§ Data records
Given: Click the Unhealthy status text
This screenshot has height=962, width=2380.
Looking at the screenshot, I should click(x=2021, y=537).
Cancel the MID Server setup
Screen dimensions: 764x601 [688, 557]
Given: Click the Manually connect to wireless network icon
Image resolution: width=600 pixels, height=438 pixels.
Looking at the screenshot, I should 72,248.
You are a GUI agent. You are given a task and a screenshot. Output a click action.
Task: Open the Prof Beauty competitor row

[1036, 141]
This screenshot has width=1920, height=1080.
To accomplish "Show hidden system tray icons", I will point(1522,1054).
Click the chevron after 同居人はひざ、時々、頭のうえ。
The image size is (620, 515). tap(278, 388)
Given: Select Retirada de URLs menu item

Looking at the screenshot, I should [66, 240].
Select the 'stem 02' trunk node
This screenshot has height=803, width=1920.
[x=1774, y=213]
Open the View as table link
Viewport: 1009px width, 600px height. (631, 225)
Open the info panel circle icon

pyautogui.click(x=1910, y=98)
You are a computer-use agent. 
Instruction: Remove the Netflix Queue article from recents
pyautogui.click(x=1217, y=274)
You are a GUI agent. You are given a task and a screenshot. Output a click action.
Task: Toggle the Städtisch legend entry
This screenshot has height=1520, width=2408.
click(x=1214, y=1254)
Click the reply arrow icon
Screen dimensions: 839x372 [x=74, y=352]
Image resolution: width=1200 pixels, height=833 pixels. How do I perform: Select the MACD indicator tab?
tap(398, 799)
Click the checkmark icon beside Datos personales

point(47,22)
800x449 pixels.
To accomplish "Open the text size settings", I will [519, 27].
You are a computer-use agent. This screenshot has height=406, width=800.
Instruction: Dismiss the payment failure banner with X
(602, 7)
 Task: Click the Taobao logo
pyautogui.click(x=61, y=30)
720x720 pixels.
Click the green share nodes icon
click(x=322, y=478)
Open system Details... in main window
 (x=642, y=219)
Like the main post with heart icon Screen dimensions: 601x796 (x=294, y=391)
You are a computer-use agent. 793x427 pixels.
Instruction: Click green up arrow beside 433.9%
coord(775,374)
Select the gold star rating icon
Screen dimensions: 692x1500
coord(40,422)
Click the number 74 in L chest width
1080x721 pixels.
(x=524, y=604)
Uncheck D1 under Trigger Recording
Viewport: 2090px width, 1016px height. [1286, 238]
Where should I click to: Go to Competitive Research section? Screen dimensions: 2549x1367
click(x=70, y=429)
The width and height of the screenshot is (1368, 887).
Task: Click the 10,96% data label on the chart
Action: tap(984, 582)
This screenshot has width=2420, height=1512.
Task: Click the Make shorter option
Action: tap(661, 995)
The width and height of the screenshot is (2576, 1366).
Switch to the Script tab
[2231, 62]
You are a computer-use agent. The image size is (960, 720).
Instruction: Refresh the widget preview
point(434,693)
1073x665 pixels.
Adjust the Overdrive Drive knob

§ Instruction
Give the stretch of lines from the start through the line containing "Screen dimensions: 764x601 [688, 557]" as a two-column CSV with the headers command and reply. Each row holds one command and its reply, each in its own quoted field, with line breaks turned into spaces.

§ Problem solution
command,reply
"Given: Click the Unhealthy status text This screenshot has height=962, width=2380.","Looking at the screenshot, I should click(x=2021, y=537)."
"Cancel the MID Server setup","Screen dimensions: 764x601 [688, 557]"